# Reading passage
▽
The Travelers have resumed their journey in the Prologue.  Kenji will be included before the weekend is over.

[sblock=OnlytheStrong]Sen was trained in the mountain town of Kaiu Pass.  Two rivers join and one flows out south into the valley.  On the northern (mountain-side) part of town is an ancient stone-walled labyrinth that is the home to bandits, beggars, and some say restless spirits.  The vast expanse goes on for a while, and even continues underground.  You were quite familiar a section towards the city, using it as a hideout or training ground occasionally, as you and your mentor had cover identities in town.  If it ever becomes relevant, I'd be happy to provide you with a map of the parts that Sen would be familiar with.

I'd like to start a short Ninja's Prologue that would bring you as a shadow behind the group in the other Prologue when it is appropriate.  It would just be more interesting to have you interact with things on your travels rather than just tell it to you.  You can still post in the IC once I bring you in, even if you're not technically 'caught up' in the Prologues.

My idea is that you will trail them for a few days, but you notice that the beguiler might be onto you.   You would then try and get ahead of them on the road so that if they encounter you, they won't suspect you as the shadow.  At this time, the storm hits, and you seek out shelter before meeting the travelers.[/sblock]Any thoughts?

Also, bento: do you have any input on your PC's interaction with the background of Kerim?


----------



## OnlytheStrong (Dec 14, 2007)
△
# What the task asks
Write the next part of the forum thread about the Travelers' Prologue and the ninja's entry into the story, picking up from its last words. You won't need any of the lines for this.

# Information shown
▽
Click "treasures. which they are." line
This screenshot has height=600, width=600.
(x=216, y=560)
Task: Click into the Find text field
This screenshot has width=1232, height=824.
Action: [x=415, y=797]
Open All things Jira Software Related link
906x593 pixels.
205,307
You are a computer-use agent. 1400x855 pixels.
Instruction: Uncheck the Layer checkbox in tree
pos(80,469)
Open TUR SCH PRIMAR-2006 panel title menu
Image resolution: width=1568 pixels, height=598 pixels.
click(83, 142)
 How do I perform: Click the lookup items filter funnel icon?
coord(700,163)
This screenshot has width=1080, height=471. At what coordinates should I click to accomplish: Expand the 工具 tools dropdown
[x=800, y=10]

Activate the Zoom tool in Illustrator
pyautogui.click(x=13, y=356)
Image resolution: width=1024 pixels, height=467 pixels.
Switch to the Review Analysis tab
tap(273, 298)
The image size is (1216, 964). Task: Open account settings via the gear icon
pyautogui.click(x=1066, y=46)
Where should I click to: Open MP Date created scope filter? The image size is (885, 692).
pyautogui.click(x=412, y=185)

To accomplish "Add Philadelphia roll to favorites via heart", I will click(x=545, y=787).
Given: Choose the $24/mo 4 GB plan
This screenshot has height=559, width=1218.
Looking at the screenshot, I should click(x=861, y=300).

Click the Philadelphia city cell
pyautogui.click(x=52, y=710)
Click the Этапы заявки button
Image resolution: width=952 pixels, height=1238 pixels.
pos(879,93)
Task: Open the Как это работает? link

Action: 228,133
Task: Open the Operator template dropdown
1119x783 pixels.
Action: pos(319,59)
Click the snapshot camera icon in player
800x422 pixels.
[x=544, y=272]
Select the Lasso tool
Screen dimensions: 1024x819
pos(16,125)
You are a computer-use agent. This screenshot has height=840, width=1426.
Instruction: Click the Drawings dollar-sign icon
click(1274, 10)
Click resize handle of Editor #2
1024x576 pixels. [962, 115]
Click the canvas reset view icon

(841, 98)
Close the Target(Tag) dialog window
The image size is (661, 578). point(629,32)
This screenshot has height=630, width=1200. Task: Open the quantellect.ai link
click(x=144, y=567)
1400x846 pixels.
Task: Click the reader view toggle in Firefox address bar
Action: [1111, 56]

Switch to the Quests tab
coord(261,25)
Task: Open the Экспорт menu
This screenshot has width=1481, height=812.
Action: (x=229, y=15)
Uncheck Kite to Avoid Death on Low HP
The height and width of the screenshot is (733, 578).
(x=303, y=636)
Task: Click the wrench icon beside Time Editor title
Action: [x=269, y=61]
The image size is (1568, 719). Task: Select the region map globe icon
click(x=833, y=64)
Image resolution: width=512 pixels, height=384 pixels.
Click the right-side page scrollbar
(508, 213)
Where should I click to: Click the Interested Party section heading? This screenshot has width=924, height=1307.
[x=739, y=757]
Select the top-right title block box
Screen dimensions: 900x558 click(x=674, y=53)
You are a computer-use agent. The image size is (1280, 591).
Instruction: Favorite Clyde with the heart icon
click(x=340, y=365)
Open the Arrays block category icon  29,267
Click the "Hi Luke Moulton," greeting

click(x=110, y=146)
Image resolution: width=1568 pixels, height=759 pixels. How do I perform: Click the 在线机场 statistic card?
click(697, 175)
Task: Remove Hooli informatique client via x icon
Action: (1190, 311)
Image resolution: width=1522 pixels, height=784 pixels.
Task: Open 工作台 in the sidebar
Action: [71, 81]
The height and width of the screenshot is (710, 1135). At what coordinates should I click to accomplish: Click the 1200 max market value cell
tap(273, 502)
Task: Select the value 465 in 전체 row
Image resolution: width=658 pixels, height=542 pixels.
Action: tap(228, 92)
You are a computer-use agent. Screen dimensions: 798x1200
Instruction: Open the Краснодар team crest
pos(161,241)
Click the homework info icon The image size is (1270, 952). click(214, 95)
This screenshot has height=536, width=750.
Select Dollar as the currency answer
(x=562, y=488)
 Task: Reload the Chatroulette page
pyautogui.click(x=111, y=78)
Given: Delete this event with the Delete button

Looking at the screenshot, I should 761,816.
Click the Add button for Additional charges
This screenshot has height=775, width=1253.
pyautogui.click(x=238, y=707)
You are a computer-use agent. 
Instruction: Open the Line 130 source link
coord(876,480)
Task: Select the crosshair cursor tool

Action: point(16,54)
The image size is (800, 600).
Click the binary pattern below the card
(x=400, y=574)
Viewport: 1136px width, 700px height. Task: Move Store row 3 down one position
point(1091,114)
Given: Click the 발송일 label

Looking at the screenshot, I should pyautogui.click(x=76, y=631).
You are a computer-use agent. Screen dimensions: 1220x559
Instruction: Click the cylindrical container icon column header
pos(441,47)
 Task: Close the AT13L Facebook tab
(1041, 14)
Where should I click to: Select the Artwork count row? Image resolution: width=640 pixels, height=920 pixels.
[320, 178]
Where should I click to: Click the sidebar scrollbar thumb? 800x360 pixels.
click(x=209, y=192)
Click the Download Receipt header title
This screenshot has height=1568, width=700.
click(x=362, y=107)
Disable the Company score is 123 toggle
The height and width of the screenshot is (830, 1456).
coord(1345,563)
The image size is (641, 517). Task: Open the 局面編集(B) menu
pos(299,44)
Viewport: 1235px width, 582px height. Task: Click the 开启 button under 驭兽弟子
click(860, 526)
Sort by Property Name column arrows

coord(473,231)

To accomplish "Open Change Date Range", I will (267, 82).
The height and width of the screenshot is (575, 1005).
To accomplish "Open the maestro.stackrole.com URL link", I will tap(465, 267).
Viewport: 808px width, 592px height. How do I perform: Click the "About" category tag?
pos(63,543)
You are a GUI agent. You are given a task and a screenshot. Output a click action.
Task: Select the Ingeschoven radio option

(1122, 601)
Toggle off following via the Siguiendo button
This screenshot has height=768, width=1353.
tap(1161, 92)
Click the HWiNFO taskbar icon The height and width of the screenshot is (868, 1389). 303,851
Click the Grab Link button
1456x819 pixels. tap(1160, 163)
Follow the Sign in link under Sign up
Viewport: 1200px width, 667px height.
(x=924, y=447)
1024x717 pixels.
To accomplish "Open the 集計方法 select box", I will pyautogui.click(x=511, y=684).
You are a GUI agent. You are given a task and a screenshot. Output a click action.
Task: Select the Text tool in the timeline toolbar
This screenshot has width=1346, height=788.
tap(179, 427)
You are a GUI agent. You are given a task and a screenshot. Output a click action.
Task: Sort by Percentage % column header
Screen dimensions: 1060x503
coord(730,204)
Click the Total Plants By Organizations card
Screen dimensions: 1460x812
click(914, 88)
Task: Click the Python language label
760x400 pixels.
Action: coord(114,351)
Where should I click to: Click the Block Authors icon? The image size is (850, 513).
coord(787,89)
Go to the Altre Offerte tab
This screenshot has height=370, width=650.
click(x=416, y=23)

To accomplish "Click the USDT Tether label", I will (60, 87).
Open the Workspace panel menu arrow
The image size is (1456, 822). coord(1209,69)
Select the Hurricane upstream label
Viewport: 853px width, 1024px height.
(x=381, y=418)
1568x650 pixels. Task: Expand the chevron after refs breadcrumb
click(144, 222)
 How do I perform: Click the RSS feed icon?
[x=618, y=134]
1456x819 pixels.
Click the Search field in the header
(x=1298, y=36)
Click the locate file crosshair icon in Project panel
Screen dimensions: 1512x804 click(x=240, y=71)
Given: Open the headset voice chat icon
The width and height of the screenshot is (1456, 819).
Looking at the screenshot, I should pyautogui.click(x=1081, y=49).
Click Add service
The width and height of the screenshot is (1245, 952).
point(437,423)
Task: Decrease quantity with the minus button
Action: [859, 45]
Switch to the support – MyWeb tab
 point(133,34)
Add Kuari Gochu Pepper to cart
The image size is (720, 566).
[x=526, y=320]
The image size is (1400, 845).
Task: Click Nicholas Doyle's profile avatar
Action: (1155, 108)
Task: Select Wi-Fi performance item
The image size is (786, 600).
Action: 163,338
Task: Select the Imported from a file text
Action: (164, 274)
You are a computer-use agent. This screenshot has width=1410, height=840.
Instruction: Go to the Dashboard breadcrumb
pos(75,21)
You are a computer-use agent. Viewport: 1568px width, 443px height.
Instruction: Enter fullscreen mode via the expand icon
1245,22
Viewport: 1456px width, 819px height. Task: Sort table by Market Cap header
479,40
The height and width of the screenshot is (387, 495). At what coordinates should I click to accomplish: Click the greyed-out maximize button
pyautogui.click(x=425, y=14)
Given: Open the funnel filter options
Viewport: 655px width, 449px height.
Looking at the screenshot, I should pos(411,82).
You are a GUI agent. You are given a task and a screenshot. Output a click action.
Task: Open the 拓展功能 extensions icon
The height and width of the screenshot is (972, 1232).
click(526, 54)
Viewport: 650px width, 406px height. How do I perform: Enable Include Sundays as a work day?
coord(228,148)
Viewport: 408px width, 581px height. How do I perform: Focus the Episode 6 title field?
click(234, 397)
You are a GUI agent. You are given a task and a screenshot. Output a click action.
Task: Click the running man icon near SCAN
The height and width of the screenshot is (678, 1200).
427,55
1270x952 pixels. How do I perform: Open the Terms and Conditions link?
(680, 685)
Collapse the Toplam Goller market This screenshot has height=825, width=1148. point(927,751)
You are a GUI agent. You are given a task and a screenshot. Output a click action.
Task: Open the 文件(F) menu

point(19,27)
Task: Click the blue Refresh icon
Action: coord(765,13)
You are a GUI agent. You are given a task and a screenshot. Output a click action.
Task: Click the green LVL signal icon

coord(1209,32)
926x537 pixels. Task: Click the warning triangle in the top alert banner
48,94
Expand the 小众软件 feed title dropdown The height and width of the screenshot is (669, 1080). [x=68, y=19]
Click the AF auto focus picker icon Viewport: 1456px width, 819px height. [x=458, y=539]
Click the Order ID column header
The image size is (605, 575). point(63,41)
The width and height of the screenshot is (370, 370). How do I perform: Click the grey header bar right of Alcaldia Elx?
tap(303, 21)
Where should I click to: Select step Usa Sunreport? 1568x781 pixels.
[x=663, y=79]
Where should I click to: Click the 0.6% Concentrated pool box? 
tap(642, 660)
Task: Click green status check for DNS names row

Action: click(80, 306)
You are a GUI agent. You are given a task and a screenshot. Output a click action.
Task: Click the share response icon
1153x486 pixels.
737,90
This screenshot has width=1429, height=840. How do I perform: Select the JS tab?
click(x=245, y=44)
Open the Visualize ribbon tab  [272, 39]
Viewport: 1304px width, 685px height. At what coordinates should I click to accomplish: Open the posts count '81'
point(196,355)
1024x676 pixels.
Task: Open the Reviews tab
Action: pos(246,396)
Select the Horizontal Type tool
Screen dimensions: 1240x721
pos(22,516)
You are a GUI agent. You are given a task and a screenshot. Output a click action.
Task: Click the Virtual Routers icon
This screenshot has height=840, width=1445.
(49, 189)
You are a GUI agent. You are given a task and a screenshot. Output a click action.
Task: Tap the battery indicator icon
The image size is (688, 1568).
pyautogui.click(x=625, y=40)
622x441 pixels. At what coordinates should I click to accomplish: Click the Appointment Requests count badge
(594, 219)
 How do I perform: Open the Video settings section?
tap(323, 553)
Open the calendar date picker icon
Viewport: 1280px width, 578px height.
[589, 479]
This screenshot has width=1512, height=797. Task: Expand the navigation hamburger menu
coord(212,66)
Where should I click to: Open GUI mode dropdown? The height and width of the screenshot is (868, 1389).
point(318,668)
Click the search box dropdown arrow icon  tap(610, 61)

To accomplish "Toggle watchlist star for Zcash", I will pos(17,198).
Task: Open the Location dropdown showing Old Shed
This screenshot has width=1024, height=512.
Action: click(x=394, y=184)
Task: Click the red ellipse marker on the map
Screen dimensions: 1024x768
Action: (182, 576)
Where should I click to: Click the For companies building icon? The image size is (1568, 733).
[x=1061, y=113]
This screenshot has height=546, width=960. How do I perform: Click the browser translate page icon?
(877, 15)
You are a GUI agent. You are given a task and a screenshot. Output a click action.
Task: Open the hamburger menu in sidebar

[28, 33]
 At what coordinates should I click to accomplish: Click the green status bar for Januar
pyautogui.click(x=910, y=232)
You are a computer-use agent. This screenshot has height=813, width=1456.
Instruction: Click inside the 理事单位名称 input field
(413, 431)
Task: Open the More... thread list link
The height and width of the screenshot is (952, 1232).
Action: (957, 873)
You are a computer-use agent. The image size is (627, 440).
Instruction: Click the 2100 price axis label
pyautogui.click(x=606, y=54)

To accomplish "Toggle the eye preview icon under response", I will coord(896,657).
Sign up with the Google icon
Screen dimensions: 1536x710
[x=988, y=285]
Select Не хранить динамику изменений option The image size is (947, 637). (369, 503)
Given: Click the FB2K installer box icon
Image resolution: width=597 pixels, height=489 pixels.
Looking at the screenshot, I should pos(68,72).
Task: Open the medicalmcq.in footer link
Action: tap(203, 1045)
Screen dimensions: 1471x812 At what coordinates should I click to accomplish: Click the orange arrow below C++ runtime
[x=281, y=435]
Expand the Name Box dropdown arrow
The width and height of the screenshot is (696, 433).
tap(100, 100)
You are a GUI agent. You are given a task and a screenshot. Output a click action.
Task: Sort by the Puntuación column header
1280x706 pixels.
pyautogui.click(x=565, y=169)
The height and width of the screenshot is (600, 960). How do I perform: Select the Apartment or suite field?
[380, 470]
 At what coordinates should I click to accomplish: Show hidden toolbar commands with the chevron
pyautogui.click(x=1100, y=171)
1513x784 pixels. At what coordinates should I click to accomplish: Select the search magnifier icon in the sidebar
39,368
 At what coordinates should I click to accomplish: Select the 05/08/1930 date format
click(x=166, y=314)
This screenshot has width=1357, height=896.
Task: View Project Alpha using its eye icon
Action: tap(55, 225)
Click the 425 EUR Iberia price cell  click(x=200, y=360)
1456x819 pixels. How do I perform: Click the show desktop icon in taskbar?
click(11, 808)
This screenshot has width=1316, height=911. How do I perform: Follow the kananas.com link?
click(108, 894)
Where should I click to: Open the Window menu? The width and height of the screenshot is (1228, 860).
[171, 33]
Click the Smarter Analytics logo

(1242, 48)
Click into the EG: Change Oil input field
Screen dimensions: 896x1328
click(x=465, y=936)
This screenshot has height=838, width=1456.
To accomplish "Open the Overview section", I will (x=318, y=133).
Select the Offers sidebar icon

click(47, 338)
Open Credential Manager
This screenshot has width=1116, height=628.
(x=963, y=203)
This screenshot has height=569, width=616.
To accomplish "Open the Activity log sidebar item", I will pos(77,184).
△
# Written answer
Both of those sound fun. Surprise me! (not too surprised, just enough to let me walk away from it)


----------



## mfrench (Dec 16, 2007)

Sen can begin here, which ought to be suitably dramatic enough.


----------



## mfrench (Dec 16, 2007)

*The Hills*

Lorthanoth: Going deep into the hills is avoided by most sensible people.  They are the home to bandits and wilderness roughs - goliaths and shifters sometimes cause trouble for 'civilized' folk.  The hills themselves are sometimes used as burial grounds from long ago -- this tor is likely one of them, which could explain the stone warding off evil spirits.

From your Knowledge: History check, this particular area was the ancestral homeland for goliaths.  Whatever political organization their people had was lost when the Imperial armies came over the mountains and settled this land.


----------



## mfrench (Dec 16, 2007)

Oh, and I'll try not to ask your PCs too many questions to which I'm sure that the player's don't know the answer.  Or at least I'll put some info here at OOC for you if I do!


----------



## mfrench (Dec 16, 2007)

This is just for me to reference the different color options, unless someone knows of a more comprehensive list somewhere.[sblock=colors] aqua
 royalblue
 teal
 blue
 brown
 **ruby
 green
 red
 darkred
 magenta
 purple
 pink
 yellow
 orange[/sblock]


----------



## mfrench (Dec 17, 2007)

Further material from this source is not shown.